▶ _Stored records_
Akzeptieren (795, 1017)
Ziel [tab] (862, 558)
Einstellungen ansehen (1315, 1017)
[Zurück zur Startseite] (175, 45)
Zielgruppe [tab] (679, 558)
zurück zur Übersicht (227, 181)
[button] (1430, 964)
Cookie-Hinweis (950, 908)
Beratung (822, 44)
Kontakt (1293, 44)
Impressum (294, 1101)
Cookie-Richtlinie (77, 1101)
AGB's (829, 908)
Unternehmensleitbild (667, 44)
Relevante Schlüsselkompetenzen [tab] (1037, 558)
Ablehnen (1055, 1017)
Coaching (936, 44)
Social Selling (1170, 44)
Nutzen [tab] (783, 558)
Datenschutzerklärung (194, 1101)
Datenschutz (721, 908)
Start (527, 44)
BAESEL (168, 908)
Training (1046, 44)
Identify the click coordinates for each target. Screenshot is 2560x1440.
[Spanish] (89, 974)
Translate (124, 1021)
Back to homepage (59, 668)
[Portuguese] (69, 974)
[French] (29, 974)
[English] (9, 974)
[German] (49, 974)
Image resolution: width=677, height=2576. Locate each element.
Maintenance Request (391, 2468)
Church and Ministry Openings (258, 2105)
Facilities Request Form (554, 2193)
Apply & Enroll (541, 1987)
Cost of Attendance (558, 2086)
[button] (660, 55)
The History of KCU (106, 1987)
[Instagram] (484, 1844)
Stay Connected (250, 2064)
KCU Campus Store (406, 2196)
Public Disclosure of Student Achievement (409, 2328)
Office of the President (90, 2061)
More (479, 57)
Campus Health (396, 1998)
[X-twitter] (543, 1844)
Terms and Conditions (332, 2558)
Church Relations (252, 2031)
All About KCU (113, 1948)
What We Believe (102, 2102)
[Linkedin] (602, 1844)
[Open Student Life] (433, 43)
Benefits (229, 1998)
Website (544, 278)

▶ _WHAT IS EXPECTED_
All of the records above should be given again exactly as written.

▶ _TASK OUTPUT_
Akzeptieren (795, 1017)
Ziel [tab] (862, 558)
Einstellungen ansehen (1315, 1017)
[Zurück zur Startseite] (175, 45)
Zielgruppe [tab] (679, 558)
zurück zur Übersicht (227, 181)
[button] (1430, 964)
Cookie-Hinweis (950, 908)
Beratung (822, 44)
Kontakt (1293, 44)
Impressum (294, 1101)
Cookie-Richtlinie (77, 1101)
AGB's (829, 908)
Unternehmensleitbild (667, 44)
Relevante Schlüsselkompetenzen [tab] (1037, 558)
Ablehnen (1055, 1017)
Coaching (936, 44)
Social Selling (1170, 44)
Nutzen [tab] (783, 558)
Datenschutzerklärung (194, 1101)
Datenschutz (721, 908)
Start (527, 44)
BAESEL (168, 908)
Training (1046, 44)
Identify the click coordinates for each target. Screenshot is 2560x1440.
[Spanish] (89, 974)
Translate (124, 1021)
Back to homepage (59, 668)
[Portuguese] (69, 974)
[French] (29, 974)
[English] (9, 974)
[German] (49, 974)
Image resolution: width=677, height=2576. Locate each element.
Maintenance Request (391, 2468)
Church and Ministry Openings (258, 2105)
Facilities Request Form (554, 2193)
Apply & Enroll (541, 1987)
Cost of Attendance (558, 2086)
[button] (660, 55)
The History of KCU (106, 1987)
[Instagram] (484, 1844)
Stay Connected (250, 2064)
KCU Campus Store (406, 2196)
Public Disclosure of Student Achievement (409, 2328)
Office of the President (90, 2061)
More (479, 57)
Campus Health (396, 1998)
[X-twitter] (543, 1844)
Terms and Conditions (332, 2558)
Church Relations (252, 2031)
All About KCU (113, 1948)
What We Believe (102, 2102)
[Linkedin] (602, 1844)
[Open Student Life] (433, 43)
Benefits (229, 1998)
Website (544, 278)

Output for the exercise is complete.